### WHAT THIS TASK INVOLVES
In the blog excerpt below, where did the writer's group sleep while they were in DC?

### EXTRACT TO READ
= = =
Music keeps us together when everything else is falling apart. It connects the ends of the world that you thought were impossible to connect. It keeps us striving, living, moving, going. It silences your thoughts, stills your problems and puts your life struggles on hold while the symphonies, melodies, harmonies wrap around you. It sends praise, messages, love, hope, inspiration. It starts revolutions, movements. It builds bridges over age differences, over seas, over gender, over language barriers and over social class. With music, there are no boundaries and no limits. It accepts you for who you are, who you were, and who you'll ever be.




It takes all of you: Body, mind, heart soul, and when it does, let it.

Candy Land

When we were in DC, we slept in children's classrooms in The First Baptist Church of Alexandria. One night we were there we noticed all the board games and toys that were in the rooms. Since we had some chill time before we had to go to sleep, we decided to play Candy Land. Such a simple game was so much fun simply because of the people I was playing it with.



Tuesday, February 9, 2010

The fear of what?

Does that fact that I want to be a missionary scare people? If so, I fully do not understand the terror in someone whose sole purpose is to help others and bring God into their lives.

If you have any idea why this might be terrifying, please enlighten me, because I'm truly lost..
= = =
### EXERCISE DATA

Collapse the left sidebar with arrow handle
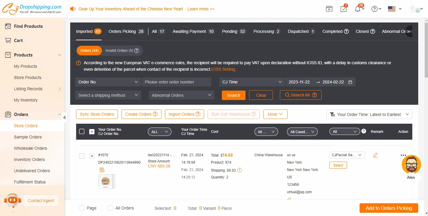This screenshot has height=216, width=428. click(x=64, y=118)

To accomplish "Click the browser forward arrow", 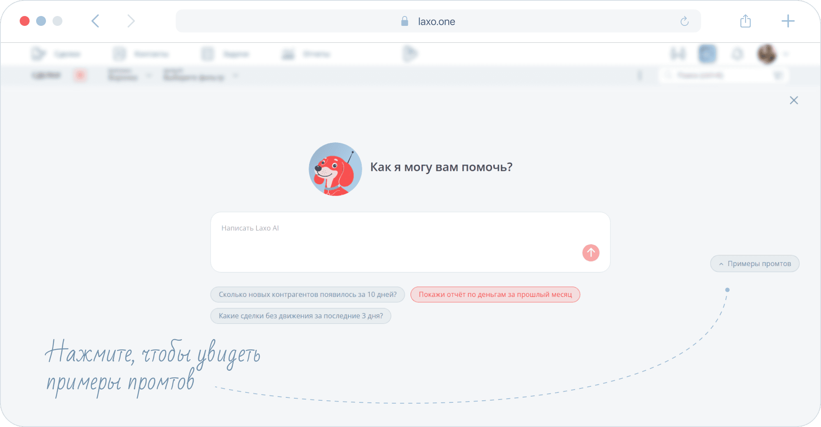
= = =
### THE COMPLETED TASK
In children's classrooms in The First Baptist Church of Alexandria.